Prior art devices have been proposed for solving the foregoing problems. U.S. Pat. No. 4,245,666, issued to Sarena K. Norris on Jan. 20, 1981, discloses a funnel shaped sheet held up at the corners by spokes extending upwardly and outwardly from a stand. The stand is telescopic so that its height may be adjusted. The funnel sheet is positioned beneath a leak in the ceiling. A flexible tube passes from the lowest end of the funnel to an out of the way location such as a sink so that water collected in the sheet is continuously drained.
This device works well for a ceiling drip at one location, but will require multiple devices for multiples drips. The device must be centered directly under the drip because of its funnel/ stand arrangement. If the drip is located above equipment, furniture, etc., the device with its stand could not in any practical sense be used. Further, sinks and the like are not always conveniently available for disposing the collected liquid. If the dripping liquid is not water, then a sink may not be usable, even if it were available.
U.S. Pat. No. 4,633,899, issued to Phillip E. Lord on Jan. 6, 1987, discloses a rectangular plastic sheet member adhesively fastened at its four corners to a ceiling underlying a leak. A light flexible tube passes from the center of the sheet to an out of the way location for continuously draining collected water from the sheet.
This device also works well for a ceiling drip at one location, but will require multiple devices for multiples drips. The construction of the ceiling must also be of the type in which the sheet may be directly attached, otherwise the device is not usable. Further, sinks, windows and the like are not always conveniently available for disposing of the collected liquid. If the dripping liquid is not water, then a sink or window may not be usable, even if either were available.
In view of the foregoing disadvantages inherent in the known types of devices now present in the prior art, the present invention provides an improved device which may be quickly installed to collect and temporarily store fluids simultaneously from one or more ceiling leaks. As such, the general purpose of the present invention, which will be described subsequently in greater detail, is to provide a new and improved apparatus for collecting leaking fluids which has the means to collect dripping fluid from a multiplicity of locations and the means to temporarily store said liquids, regardless of type, until removal.
To attain this, the present invention has a plurality of funnel sheets, attachable to any type of ceiling structure, which are positioned and attached beneath each drip location. The funnel sheets each have flexible tubing networked together and fed into a special receptacle for temporary storage of the collected fluids. The receptacle has a gauge which indicates fluid depth in the receptacle.

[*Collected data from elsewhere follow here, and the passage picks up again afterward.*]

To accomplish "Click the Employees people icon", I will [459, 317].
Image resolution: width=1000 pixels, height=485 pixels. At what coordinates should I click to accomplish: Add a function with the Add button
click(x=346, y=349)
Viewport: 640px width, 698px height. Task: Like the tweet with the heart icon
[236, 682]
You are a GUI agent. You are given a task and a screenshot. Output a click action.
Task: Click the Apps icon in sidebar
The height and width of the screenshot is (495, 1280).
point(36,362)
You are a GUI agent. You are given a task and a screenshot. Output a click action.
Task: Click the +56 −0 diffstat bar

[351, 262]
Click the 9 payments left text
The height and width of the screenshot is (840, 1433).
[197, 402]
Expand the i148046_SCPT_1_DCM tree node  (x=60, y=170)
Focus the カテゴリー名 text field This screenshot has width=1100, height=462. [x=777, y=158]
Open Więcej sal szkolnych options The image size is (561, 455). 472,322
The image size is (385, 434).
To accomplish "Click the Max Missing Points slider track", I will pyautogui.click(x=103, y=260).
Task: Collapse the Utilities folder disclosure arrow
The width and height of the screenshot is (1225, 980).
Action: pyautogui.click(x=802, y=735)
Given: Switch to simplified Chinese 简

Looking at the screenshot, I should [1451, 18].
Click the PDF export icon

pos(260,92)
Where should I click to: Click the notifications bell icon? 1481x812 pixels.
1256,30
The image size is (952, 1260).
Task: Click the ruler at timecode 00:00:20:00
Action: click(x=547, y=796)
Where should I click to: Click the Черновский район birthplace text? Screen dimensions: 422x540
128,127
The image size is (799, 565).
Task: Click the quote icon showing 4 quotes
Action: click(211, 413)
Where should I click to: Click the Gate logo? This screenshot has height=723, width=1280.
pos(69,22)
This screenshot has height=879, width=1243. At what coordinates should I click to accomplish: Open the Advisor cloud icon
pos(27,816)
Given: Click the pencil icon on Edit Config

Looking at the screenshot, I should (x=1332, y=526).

The funnel/tubing/receptacle network is fluid tight. The receptacle has a locking cap for handling and transportation. This provides an additional advantage over the prior art when the leaking fluid is or contains hazardous or unsafe materials.
These together with other objects of the invention, along with various features of novelty which characterize the invention, are pointed out with particularity in the claims annexed hereto and forming a part of this disclosure. For a better understanding of the invention, its operating advantages and the specific objects attained by its uses, reference should be had to the accompanying drawings and descriptive matter in which there is illustrated a preferred embodiment of the invention.
FIG. 1 is a perspective view of a collecting apparatus made in accordance with the present invention.
FIG. 2 is an exploded perspective view of the apparatus section defined along the line 2--2 in FIG. 1.
FIG. 3 is an exploded perspective view of the apparatus section defined along the line 3--3 in FIG. 1.
FIG. 4 is an exploded perspective view of the apparatus section defined along the line 4--4 in FIG. 1.
FIG. 5 is a perspective view, partially in section, of the grommet/clamp structure of FIG. 1.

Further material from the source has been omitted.